Il n’y était pas seul : plusieurs actuels cadres du Vlaams Blok avaient fait le 
voyage avec lui. Deux mois plus tard, il rejoindra pourtant le Front national 
de Daniel Féret.
Patrick Sessler y fréquenta le gratin (du FN mais aussi celui du PSC 2000, 
l’aile ultradroite du parti social-chrétien, héritière du Cepic). Promu au poste 
de secrétaire politique, il fut chargé de l’organisation des sections 
wallonnes… jusqu’en 1991 où il fut exclu du FN. Il profita de ce petit break 
pour peaufiner ses relations particulières avec les autres formations 
extrémistes (Agir, l’Assaut, le Front régional wallon et... le Vlaams Blok). Il 
mettra sur pied sa propre association, SOS-Identité.
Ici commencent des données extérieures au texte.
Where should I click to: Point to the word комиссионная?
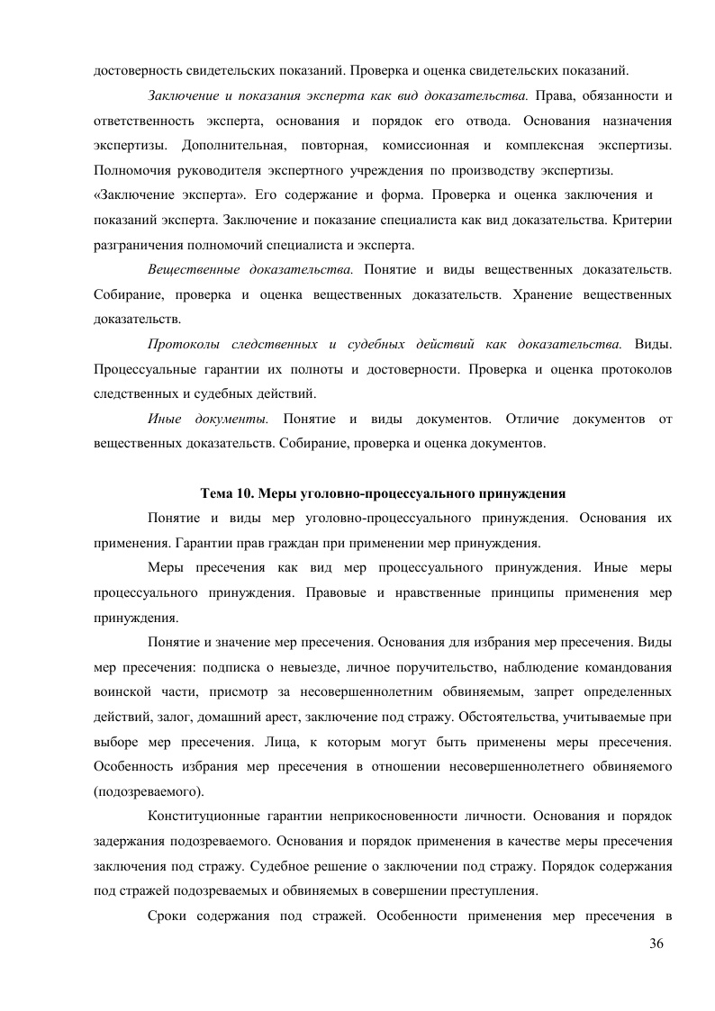[422, 144]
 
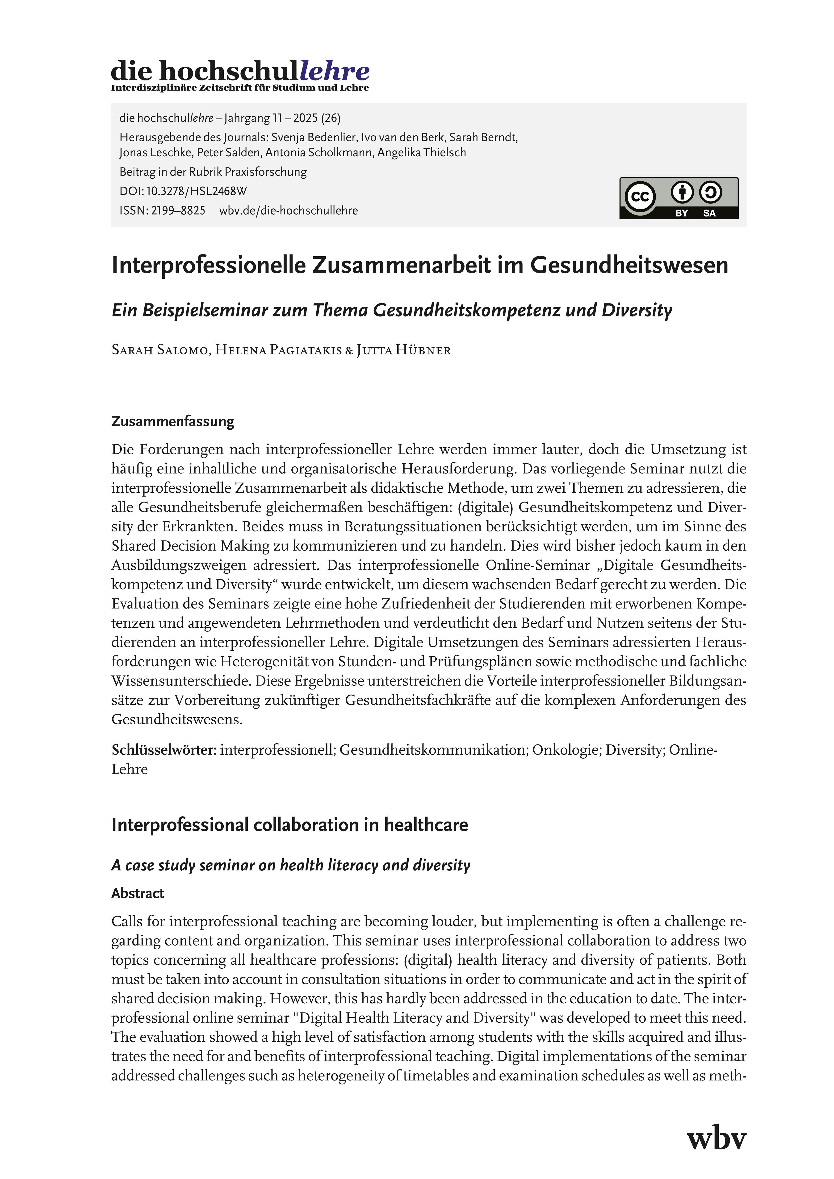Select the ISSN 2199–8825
pyautogui.click(x=177, y=211)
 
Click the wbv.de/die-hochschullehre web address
pyautogui.click(x=288, y=211)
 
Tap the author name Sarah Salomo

Néanmoins, malgré le litige du passé, il réintégrera ensuite le FN. La création 
du service d’action, de sécurité et de renseignements frontiste sera son 
oeuvre. Elu eurodéputé en 1994, Daniel Féret fera de Sessler son assistant 
parlementaire. Pour peu de temps. Un an plus tard, l’homme de confiance 
reprit la porte. En réaction, il fondera l’Alliance radicale, une dissidence 
frontiste qui sera soutenue en coulisse par le Vlaams Blok… pour "mettre le 
bordel" dans l’extrême droite francophone.
Par après, en juin 1996, avec la complicité de la conseillère communale ex-
FN Fernande Philippart, l’ancien commissaire politique frontiste lança le 
mouvement Nouvelles orientations pour les libertés sociales. En abrégés 
NOLS... comme Roger Nols, l’ex-bourgmestre de la cité des nes qui laisse 
toujours aujourd’hui un souvenir haineux aux extrémistes flamands (suite à 
sa discrimination ethno-linguistique anti-Flamands qu’il avait organisée dans 
les années 70). L’ambition du mouvement mort-né NOLS était de faire 
souffler "le vent du Nolsisme sur la politique bruxelloise. C’est-à-dire un 
populisme offensif libéré du carcan droite/gauche" (1). Pour y penser, Sessler 
s’était adjoint l’« apport » intellectuel (de salon) d’un certain Robert 
Steuckers, également collabo du Vlaams Blok à la même époque.
Après avoir été abandonné par Roger Nols, il se « blokkérisa » totalement, 
tout en continuant à collectionner des ennemis. Il compte en effet une flopée 
d’adversaires au sein de la famille extrémiste. Parmi eux : les gros-bras du 
BIS de Kerstens, des skinheads de l’ex-groupe l’Assaut et le journal 
"Polémique". Concernant ce dernier, il faut se rappeler que c’est à la suite 
des (bons) conseils de Sessler que Demol cessa sa rubrique hebdomadaire 
dans ce journal belgicain (2).
Simon HARYS
(1) Selon le communiqué de presse du Mouvement NOLS, du 24 juin 1996.
(2) "RésistanceS", n° 4, automne 1998, p. 8.
Source : "RésistanceS", n° 6, printemps 1999, pp. 19-21.